10 thoughts on “Couldn’t Make It Up

  1. If you had taken the trouble to actually read the article in the SFWA Bulletin, which I suppose is asking too miuch, you’d see that it was a dialogue between Barry Malzberg and myself, praising the skills and contributions of female editors and publishers over the past 75 years…NOT their looks.

    — Mike Resnick

  2. Mike: If you had taken the trouble to actually read Cheryl’s posting and the articles linked from it, which I suppose is asking too much, you’d see that what she was doing was a parody of a particularly egregious series of journalism failures in the British press in the past week.

  3. Thanks Mike, that’s a perfect illustration of what the UK press is doing here. Yes, of course this article is All About You. The next step should be to complain that Kevin has censored you by approving your comment. And if people at SFWA are taking my suggestion of law suits seriously that would be amazingly bizarre. I do hope they are not spending money on lawyers.

    As to your article, if it is available online, I’ll happily read it. As it is I’m having to go by what other people say. The comment I’m seeing discussed most is, “anyone who’s seen photos of Bea from the 50s knows she was a knockout as a young woman.” I’m looking forward to seeing my own editing skills praised in the same way, though I’d like to point out that I look a lot better these days than I did when I was younger. Hopefully my editing skills have improved to match.
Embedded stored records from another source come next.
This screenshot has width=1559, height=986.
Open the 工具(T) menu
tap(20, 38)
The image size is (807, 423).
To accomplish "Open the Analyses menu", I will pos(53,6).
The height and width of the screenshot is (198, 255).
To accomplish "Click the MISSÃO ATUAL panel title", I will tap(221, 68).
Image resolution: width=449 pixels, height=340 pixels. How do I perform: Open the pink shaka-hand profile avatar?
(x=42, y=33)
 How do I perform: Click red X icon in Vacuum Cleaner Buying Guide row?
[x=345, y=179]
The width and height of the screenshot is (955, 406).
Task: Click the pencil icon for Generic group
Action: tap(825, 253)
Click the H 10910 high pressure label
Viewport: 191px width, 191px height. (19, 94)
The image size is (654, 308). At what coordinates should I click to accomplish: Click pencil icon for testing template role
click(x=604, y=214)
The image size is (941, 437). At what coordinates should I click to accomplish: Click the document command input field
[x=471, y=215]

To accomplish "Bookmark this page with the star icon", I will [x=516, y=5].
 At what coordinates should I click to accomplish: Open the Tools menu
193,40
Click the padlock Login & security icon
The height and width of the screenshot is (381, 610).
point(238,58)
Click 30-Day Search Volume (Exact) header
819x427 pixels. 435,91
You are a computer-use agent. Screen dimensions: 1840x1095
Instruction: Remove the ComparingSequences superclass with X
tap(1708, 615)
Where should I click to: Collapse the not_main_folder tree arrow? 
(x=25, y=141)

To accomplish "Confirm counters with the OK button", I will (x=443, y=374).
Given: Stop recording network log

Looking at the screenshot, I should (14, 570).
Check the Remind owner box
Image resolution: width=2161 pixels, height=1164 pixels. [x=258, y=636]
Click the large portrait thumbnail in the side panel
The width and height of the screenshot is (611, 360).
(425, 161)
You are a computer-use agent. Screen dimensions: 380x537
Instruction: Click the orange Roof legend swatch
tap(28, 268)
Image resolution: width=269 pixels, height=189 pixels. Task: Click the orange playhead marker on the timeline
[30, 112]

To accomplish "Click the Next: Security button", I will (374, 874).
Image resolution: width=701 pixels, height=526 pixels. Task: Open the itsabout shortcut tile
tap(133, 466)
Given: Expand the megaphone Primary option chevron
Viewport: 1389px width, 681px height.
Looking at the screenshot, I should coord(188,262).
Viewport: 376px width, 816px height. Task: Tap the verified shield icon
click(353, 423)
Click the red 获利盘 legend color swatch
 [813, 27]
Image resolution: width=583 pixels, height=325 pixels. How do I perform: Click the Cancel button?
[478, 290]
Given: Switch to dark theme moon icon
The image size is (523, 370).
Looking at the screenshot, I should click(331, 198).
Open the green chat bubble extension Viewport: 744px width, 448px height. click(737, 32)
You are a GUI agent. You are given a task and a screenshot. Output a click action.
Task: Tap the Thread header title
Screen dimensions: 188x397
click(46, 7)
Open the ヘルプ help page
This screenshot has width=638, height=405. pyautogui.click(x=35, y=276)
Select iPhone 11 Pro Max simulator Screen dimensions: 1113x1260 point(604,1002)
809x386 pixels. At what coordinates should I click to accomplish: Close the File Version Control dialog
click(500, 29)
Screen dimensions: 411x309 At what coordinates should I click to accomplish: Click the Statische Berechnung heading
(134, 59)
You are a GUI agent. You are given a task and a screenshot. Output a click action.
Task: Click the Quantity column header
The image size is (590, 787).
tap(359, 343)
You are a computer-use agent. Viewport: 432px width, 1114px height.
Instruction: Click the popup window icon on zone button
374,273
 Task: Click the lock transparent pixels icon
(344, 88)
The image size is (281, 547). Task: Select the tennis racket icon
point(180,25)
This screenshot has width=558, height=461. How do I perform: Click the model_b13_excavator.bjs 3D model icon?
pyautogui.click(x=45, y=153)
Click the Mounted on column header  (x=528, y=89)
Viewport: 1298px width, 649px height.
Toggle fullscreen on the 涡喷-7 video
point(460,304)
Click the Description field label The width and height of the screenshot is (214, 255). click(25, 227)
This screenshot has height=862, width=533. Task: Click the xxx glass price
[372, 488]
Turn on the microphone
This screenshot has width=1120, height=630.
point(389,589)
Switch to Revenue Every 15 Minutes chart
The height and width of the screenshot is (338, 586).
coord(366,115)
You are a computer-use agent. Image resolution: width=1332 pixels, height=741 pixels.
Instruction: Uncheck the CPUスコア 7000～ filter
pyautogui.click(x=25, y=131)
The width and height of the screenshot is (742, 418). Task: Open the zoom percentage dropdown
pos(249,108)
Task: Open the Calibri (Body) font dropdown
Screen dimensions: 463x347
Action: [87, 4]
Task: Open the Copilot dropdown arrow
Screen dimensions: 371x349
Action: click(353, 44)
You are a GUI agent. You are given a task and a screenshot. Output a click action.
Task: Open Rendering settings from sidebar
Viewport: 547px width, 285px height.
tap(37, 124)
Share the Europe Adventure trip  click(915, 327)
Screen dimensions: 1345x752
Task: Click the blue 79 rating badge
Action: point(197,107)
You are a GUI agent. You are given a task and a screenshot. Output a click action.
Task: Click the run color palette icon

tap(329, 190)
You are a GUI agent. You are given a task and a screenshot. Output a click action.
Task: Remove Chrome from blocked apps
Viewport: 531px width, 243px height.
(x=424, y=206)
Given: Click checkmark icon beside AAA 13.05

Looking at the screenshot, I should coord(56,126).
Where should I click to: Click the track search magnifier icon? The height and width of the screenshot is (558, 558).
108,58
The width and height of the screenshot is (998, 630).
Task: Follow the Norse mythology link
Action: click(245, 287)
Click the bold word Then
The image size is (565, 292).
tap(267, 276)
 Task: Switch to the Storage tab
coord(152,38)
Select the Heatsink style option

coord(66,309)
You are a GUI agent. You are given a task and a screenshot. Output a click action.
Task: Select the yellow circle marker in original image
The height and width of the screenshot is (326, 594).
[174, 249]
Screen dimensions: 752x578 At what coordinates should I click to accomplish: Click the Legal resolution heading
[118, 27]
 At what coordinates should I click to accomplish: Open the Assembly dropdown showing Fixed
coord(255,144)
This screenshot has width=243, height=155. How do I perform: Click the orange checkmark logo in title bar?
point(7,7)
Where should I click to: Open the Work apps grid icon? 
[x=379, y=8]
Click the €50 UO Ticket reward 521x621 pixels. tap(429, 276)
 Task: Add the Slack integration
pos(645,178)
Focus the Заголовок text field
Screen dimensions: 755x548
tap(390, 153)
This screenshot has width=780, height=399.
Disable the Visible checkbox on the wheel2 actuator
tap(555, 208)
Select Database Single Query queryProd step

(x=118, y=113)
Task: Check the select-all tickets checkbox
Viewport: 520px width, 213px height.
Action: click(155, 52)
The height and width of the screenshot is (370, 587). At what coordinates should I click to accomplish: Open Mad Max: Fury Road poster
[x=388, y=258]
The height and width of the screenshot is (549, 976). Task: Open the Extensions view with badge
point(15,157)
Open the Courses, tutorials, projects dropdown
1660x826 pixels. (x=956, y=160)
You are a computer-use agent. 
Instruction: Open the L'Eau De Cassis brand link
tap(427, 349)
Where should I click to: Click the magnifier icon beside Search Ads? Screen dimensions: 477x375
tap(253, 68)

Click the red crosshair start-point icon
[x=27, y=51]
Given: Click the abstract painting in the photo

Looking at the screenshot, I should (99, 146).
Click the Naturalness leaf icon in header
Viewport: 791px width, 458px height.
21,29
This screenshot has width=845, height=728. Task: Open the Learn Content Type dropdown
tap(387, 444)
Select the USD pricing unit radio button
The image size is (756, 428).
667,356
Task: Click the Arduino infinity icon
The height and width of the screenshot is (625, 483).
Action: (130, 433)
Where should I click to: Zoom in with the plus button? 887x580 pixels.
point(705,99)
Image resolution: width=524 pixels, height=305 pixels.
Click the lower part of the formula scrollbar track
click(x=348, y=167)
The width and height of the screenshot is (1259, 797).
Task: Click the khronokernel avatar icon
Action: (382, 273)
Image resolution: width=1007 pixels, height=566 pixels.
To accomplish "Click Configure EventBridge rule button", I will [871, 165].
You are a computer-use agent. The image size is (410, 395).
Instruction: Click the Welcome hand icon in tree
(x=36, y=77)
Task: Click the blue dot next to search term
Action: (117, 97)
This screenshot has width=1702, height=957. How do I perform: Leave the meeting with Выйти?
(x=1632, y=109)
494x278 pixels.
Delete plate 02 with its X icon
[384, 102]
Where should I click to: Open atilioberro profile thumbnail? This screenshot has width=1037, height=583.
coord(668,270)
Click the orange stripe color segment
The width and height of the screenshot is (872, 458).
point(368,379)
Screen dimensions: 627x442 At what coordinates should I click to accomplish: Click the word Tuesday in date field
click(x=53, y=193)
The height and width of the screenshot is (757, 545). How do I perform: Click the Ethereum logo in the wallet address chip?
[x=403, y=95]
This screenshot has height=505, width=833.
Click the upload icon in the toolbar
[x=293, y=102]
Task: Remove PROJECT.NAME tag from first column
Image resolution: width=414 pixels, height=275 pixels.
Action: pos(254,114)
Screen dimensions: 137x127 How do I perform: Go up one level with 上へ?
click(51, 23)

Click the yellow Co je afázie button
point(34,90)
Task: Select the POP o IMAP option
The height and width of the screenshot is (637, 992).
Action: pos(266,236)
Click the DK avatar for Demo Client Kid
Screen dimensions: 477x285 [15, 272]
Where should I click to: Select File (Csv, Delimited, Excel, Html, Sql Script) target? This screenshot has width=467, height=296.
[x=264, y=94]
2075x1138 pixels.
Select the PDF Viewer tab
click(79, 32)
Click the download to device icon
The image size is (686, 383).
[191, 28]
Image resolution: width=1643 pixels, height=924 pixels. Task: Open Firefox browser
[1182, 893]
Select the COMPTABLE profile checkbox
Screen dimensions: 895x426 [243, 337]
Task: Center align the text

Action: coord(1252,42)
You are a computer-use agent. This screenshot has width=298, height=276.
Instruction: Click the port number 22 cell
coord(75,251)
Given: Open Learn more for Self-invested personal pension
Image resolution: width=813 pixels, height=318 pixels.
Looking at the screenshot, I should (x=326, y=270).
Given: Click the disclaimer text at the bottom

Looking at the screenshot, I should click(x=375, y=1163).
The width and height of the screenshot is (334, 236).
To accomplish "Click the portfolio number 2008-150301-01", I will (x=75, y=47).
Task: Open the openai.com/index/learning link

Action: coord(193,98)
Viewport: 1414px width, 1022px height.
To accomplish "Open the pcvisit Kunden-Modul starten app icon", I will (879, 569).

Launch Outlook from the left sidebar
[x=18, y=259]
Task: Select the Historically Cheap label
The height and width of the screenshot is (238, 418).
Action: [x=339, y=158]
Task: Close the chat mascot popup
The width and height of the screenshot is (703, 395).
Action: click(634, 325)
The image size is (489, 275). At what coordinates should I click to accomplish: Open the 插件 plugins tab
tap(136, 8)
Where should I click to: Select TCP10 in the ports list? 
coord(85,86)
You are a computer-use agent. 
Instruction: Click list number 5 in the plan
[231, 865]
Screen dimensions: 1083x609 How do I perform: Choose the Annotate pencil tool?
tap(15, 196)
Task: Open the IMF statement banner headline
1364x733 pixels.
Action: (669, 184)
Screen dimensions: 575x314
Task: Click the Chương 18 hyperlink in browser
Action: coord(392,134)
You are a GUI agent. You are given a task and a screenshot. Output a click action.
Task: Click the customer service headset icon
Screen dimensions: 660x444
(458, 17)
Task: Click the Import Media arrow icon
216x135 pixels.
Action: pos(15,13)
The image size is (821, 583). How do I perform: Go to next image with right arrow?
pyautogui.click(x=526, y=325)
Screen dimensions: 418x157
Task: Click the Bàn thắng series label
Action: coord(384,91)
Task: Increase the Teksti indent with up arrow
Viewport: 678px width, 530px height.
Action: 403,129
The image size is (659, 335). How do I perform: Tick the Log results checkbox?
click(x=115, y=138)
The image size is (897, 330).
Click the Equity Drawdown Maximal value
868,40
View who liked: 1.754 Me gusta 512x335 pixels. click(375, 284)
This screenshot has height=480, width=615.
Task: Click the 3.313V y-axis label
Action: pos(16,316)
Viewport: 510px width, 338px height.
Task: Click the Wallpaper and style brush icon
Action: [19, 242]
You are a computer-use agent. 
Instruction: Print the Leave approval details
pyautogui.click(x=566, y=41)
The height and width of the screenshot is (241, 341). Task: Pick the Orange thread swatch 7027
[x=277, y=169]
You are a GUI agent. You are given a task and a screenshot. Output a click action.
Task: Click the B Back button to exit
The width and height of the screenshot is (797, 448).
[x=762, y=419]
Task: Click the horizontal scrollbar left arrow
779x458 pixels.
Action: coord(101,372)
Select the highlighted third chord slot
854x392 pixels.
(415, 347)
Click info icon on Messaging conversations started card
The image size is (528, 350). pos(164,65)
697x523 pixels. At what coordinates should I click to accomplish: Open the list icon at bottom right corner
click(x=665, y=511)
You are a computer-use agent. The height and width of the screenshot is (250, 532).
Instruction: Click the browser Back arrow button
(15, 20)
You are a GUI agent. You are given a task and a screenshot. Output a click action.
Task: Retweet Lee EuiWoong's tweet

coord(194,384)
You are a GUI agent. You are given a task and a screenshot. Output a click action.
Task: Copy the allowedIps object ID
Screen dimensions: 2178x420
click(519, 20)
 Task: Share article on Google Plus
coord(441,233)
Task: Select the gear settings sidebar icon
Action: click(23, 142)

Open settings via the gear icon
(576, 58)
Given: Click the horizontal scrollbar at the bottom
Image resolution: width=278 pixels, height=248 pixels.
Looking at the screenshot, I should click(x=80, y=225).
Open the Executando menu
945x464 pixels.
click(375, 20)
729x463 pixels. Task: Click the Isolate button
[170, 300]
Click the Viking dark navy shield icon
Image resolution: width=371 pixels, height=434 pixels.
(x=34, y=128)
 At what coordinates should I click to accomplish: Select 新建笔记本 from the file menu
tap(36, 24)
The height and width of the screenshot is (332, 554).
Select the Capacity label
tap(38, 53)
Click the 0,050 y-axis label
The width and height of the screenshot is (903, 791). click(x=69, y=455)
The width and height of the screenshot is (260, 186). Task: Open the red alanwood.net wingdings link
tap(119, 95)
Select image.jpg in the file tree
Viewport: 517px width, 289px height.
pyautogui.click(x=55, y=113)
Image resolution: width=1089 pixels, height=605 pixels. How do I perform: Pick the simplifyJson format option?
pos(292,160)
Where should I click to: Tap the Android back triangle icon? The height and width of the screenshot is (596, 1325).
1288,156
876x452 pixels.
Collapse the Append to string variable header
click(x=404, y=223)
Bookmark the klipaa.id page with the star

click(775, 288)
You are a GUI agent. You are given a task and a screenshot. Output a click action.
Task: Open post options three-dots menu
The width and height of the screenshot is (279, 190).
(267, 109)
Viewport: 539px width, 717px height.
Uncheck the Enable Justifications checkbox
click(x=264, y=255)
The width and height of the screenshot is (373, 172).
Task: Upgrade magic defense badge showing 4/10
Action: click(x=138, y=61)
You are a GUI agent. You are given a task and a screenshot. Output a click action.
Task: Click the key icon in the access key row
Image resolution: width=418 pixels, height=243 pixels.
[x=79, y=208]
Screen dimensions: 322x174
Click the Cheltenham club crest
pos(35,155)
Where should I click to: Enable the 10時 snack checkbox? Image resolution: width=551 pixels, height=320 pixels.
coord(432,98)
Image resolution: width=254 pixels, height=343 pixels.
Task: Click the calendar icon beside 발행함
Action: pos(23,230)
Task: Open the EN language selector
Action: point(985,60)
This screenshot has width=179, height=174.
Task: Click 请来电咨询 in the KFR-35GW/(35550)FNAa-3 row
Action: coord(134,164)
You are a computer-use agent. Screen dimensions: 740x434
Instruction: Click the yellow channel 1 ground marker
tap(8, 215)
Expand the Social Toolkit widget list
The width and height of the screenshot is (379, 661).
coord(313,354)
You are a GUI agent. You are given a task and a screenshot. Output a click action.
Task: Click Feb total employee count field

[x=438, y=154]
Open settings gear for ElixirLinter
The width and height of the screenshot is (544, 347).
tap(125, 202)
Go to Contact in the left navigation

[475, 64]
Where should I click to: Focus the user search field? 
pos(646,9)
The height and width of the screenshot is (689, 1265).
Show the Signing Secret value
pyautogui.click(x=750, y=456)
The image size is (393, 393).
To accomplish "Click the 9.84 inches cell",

  4. Cheryl: I don’t believe it was your comments, or rather your comments alone, that precipitated a letter from Editor Jean Rabe to all the Bulletin’s writers concerning criticism of the cover and the fat that Malzberg and I had the audacity to devote a column to women. (It was 100% female Jean, by the way, who asked Barry Malzberg and I to do the 2-part Dialog on the most important women in our history, one on writers, one on editors and publishers). Barry, who never met Bea Mahhafey, knew her only from her photos in the 1950s, and referenced them in asking abut her. My answer, that she was indeed gorgeous then, was one sentence followed by a couple of pages about her editing, and all the help she — then a very ill woman — gave me when I moved to Cincinnati 37 years ago and knew only two people, her and Legendary Lou Tabikow. As for Kevin, he’s earnest, hard-working, and devoted to fandom, and I admire those traints. He’s been arguing with me at every oopportunity ever since I went on record as not liking the two worldcons he helped run. I’ll just hace to live with it.

    — Mike

  5. Mike:

    Thank you so much for you and whoever “reported” this as perfectly demonstrating the exact point Cheryl was trying to make. And, as Cheryl said, you’ve clearly shown that of course it’s All About You.

    Mind you, if you’re trolling us, then we’ve fallen for it. Maybe we’re the ones with a sense of humour failure.

  6. By the way, I just got a comment on my blog that was clearly posted by a spambot, but was also a well-written summary of the issue I was posting about; I googled to see where it was from and it turned out to be copied from here. They say that imitation is the sincerest form of flattery, so I suppose having your words plagiarised by spammers is kind of a compliment. Good post, anyway.

    1. Interesting. I knew that spambots did this because they’ve tried to spam me with comment scraped from my own site. It hadn’t occurred to me that they’d use my content elsewhere too. Or indeed that they do so inappropriate context. That’s quite intelligent. Of course, as you say, you can easily tell that the postings are spam, but even so, worrying.